AGENCIAS | WASHINGTON
El ultraconservador Rick Santorum venció en la madrugada de ayer en los caucus de Minesota y Colorado, así como en las primarias de Misuri, tres victorias que relanzan sus aspiraciones y dan otro vuelco a la carrera por la nominación republicana, que registra así un nuevo cambio de rumbo y de favoritos.
Santorum se impuso con comodidad en Minesota y Misuri -logró un 45% y un 55%, respectivamente- y por un margen más estrecho en Colorado, un 38% frente al 37% de su inmediato seguidor, el exgobernador de Massachusetts Mitt Romney, que era el favorito en los sondeos después de sus recientes triunfos en Florida y Nevada.
Romney alcanzó también el segundo puesto en Misuri y el tercero en Minesota -aquí el segundo fue Ron Paul-, lo que pone otra vez de manifiesto sus problemas para atraer a los votantes republicanos más conservadores. Quizá por ello, un exultante Santorum, al que ya se daba por desahuciado, declaró: "El conservadurismo está vivo en Misuri y Minesota. Ha sido una victoria para las voces de nuestro partido, de los conservadores y del Tea Party".

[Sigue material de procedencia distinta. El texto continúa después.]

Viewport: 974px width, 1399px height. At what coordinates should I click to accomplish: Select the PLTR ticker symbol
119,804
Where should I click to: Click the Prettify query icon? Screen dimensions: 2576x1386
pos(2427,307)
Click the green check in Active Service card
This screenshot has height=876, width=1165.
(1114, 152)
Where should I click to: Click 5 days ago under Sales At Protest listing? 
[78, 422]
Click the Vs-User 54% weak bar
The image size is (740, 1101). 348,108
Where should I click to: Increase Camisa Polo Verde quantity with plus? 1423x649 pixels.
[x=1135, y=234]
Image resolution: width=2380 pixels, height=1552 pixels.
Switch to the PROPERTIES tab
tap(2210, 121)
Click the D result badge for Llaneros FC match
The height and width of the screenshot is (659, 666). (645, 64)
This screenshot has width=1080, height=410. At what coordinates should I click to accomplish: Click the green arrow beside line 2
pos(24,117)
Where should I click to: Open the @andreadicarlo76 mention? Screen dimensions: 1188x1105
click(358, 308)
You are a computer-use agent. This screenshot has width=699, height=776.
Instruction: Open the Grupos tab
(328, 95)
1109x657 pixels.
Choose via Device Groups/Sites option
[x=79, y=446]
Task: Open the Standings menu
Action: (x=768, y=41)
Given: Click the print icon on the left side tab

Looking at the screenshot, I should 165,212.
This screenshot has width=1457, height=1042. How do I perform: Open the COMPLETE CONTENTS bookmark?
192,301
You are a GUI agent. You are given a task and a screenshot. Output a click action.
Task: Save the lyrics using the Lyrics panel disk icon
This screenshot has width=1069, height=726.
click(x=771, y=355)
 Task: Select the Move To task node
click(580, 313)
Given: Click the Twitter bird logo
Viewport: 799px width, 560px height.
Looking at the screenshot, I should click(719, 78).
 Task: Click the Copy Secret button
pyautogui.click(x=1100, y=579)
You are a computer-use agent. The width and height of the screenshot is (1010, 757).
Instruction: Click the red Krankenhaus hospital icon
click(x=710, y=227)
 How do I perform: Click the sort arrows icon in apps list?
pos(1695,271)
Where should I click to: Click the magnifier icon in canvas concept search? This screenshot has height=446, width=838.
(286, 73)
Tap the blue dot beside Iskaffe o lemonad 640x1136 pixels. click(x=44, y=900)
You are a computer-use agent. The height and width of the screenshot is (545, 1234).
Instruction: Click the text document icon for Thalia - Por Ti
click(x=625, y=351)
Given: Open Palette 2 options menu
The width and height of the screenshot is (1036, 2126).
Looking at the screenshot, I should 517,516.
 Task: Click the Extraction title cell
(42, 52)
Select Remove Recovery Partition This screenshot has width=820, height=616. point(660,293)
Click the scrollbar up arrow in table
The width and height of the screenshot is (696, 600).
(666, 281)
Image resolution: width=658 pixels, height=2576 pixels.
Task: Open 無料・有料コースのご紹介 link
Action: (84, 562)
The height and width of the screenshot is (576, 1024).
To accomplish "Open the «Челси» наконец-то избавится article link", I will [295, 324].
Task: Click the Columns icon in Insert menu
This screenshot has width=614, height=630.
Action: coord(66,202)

Sin embargo, el exsenador, un católico que rechaza de plano el aborto y el matrimonio homosexual, aclaró: "No estoy aquí para ser la alternativa conservadora a Mitt Romney". Y añadió: "Estoy aquí para ser la alternativa conservadora a Barack Obama".
Y, con el mismo tono triunfal pese a sus derrotas, Romney aseguró que será él quien venza a Obama para restablecer los valores en EEUU y "recuperar el país". Centrando de nuevo sus ataques en el inquilino de la Casa Blanca -solo que esta vez sin victorias en su haber-, el exgobernador acusó a Obama de no haber cumplido las promesas que hizo cuando llegó a la Presidencia. "Más personas han perdido sus casas que durante cualquier periodo presidencial", afirmó. Pese a que espera convertirse en el nominado, Romney fue preparando el terreno para una posible derrota y su equipo envió un memorándum en el que advertía de que "no hay forma de que un candidato quede primero en todas las contiendas".
Santorum venció con claridad en Minesota -donde Romney ganó ampliamente en las primarias de 2008- y en Misuri, y por menos de 500 votos en Colorado. Aunque estos triunfos representan un espaldarazo moral para Santorum, el de Misuri, en la práctica, tiene escasa relevancia, ya que este Estado adjudicará sus delegados en los caucus que celebrará el 17 de marzo.
Al anunciar la victoria de Santorum en Colorado, el presidente del Partido Republicano en este Estado, Ryan Call, declaró que el exsenador había "sorprendido a un montón de gente". Y es que, tras sus pobres resultados en Carolina del Sur, Florida y Nevada, pocos hubieran esperado un triunfo tan unánime en la triple elección del martes de un precandidato que se había diluido en los sondeos, tras ganar la primera cita del calendario, Iowa.
Ahora, además, Santorum se constituye en seria alternativa a Newt Gingrich en el campo más ultraconservador, dado que el expresidente de la Cámara baja parece haberse desinflado desde su victoria en Carolina del Sur.
Las próximas citas serán el día 28 en Arizona y Michigan, pero la contienda no se resolverá probablemente hasta el supermartes, el 6 de marzo, cuando once estados acuden a las urnas y están en juego 563 delegados, casi la mitad de los necesarios para que un aspirante pueda garantizarse la candidatura, 1.144.